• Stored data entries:
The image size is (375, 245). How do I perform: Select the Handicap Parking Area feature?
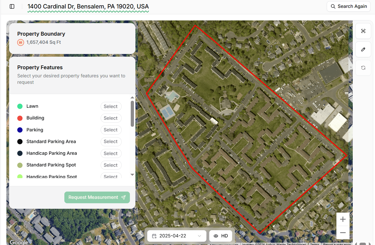tap(111, 153)

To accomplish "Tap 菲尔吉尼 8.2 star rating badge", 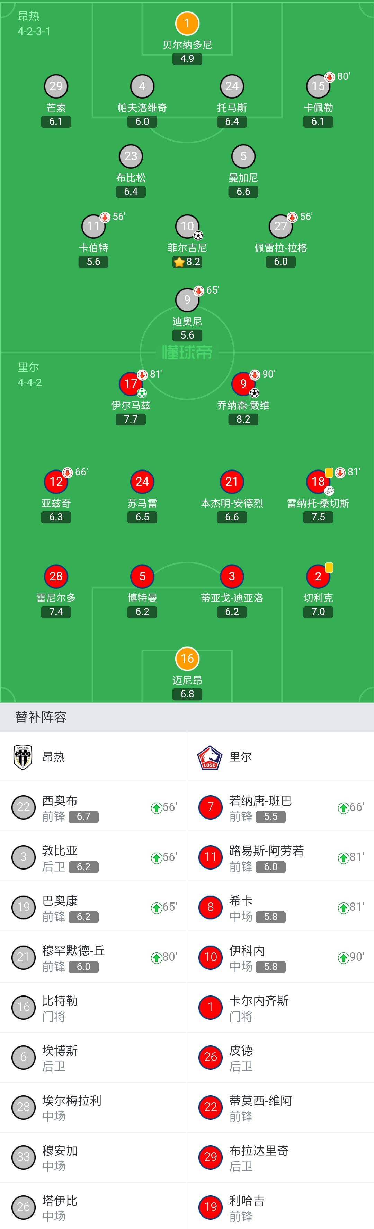I will pos(187,262).
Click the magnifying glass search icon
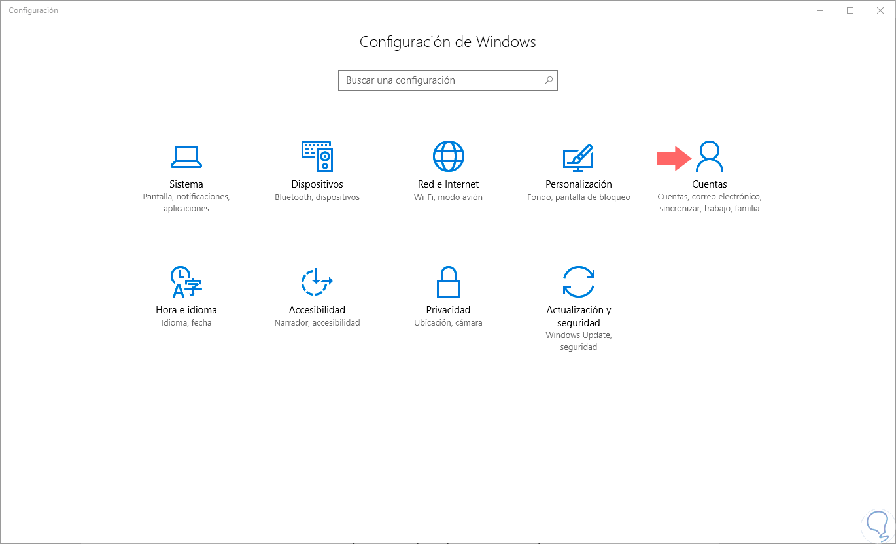896x544 pixels. tap(549, 80)
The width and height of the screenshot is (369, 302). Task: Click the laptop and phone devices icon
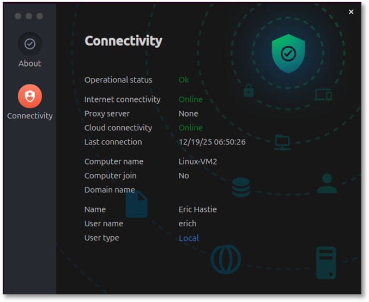[323, 95]
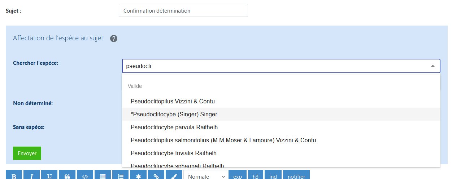Open the help icon beside species assignment title
452x179 pixels.
[x=114, y=39]
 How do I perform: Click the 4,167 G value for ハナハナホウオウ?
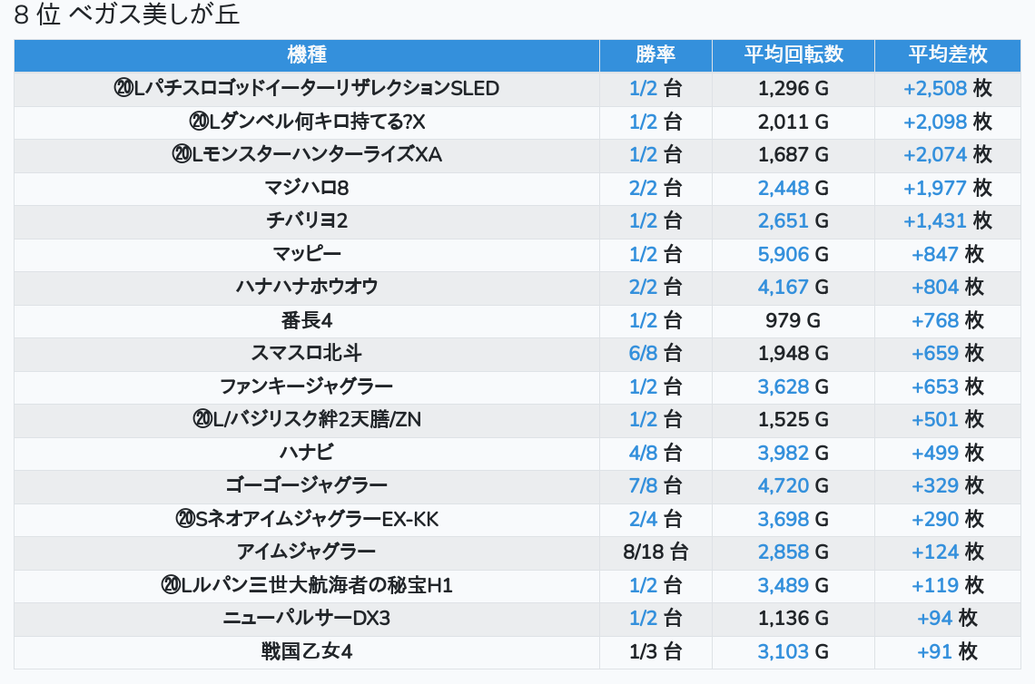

• ASSIGNMENT:
All lines from the one containing "Click the magnifying glass search icon" through the end of the data are to be written out exactly, with nothing added; skip the pictures.

• TASK RESULT:
Click the magnifying glass search icon
896x544 pixels. tap(549, 80)
The width and height of the screenshot is (369, 302). Task: Click the laptop and phone devices icon
[323, 95]
Open the help icon beside species assignment title
452x179 pixels.
[x=114, y=39]
 How do I perform: Click the 4,167 G value for ハナハナホウオウ?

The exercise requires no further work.